Historical Marker Unveiled at Nixon Cemetery
On Saturday, October 2nd Quakertown Friends Meeting held a dedication ceremony for an historic marker that honors the Nixon Cemetery, a burial site for non-Quakers that the Meeting offered to the community starting in 1764. The sign also acknowledges the now forgotten site, across the road, of a former cemetery for enslaved Africans, also founded in the mid-1700s, but destroyed before the 1880s.
Pat Stover, Clerk of Quakertown Meeting, presided over the event that about thirty people attended, and introduced the three speakers: Marty Campanelli, local historian, author, and lecturer, detailed the history of both cemetery sites; Leslie Leith, a Hunterdon County Historical Society Cemetery Committee member, spoke about the value of old cemeteries, problems with their preservation, and possibilities for their future; Bill Taylor, a Flemington resident since 1985 and a member of Grace United Church for Christ has served on numerous boards of local non-profit organizations. He spoke on the importance of remembering the humanity of the enslaved Africans whose burial sites had not been preserved (or had been desecrated) over time, and challenged the audience to always choose togetherness over segregation, in life and in death.
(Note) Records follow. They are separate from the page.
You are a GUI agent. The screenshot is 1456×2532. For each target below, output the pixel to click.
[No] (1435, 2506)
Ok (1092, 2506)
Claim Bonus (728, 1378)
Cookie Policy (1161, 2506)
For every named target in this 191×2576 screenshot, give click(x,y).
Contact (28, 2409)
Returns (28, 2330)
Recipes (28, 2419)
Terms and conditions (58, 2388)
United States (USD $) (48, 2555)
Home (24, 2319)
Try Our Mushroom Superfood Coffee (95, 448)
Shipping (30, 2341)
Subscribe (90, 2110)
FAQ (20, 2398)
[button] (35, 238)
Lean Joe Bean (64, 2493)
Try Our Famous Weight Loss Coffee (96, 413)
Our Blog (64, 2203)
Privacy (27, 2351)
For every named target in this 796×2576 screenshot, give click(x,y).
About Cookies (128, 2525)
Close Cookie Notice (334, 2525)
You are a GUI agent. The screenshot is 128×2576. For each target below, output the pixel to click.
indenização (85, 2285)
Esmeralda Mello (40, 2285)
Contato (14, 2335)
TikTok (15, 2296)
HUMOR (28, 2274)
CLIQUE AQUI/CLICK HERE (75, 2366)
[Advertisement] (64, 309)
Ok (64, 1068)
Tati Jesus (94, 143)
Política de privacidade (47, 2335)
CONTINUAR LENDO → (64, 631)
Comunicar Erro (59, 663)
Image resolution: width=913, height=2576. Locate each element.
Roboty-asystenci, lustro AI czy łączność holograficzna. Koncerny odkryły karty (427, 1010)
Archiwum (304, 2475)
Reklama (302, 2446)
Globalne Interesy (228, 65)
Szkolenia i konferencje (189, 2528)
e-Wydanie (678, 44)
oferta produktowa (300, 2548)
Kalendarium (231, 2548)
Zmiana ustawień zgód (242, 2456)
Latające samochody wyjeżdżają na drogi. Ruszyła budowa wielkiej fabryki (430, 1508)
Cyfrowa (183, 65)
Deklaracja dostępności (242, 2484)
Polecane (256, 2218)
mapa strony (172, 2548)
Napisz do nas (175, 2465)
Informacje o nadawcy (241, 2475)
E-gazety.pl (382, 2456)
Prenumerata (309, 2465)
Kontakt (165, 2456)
Afterwards, guests were treated to an assortment of home-baked cookies, apples, cider and other refreshments at the First Day School adjoining Quakertown Friends Meeting.
The Nixon Cemetery, located a half mile south from the center of Quakertown, is now inactive, having had no new burials since about 1920. McPherson, Trimmer, Cronce, Nixon, and Opdyke are frequent names found inscribed upon the time-worn headstones. The low stone wall out front is now enhanced by a blue historic marker bearing the Franklin Township seal and an inscription that reads:
Nixon Graveyard: Established 1764 by Quakers as burial site for non-members of their Society. In mid-1700s, a cemetery for enslaved Africans was sited across the road. By mid-1800s the slaves’ stones were torn out and the graves plowed over.
The only published reference to the former slave burial site can be found on page 441 in James P. Snell’s 1881 The History of Hunterdon and Somerset Counties. The section on Franklin Township was researched and written by Egbert T. Bush, a local historian at the time of the book’s publication. Mr. Bush wrote: “There was once a colored people’s ground in what is now J. L. Nixon’s field, about 100 yards northwest of his house. It is said to have been the place of burial for the early slaves of this vicinity.”
The Nixon farm, situated across the road from the Nixon Cemetery, is now a small development of houses, but the original farmstead still remains. A grove of trees alongside the road is the approximate location of the slave burial site. No documentation exists to inform us of who these slaves were and their descendants have no way of knowing where they were interred. A quote from Sandra A. Arnold of the National Burial Database of Enslaved Americans, who wrote in an op-ed in the New York Times in 2016, seems like a proper eulogy for these forgotten people: “Regardless of our country’s history or our ambivalence about the memory of slavery, we can choose to remember the enslaved—the forgotten. They offer our contemporary society examples of resilience and humanity. Preserving their memory contributes to our own humanity.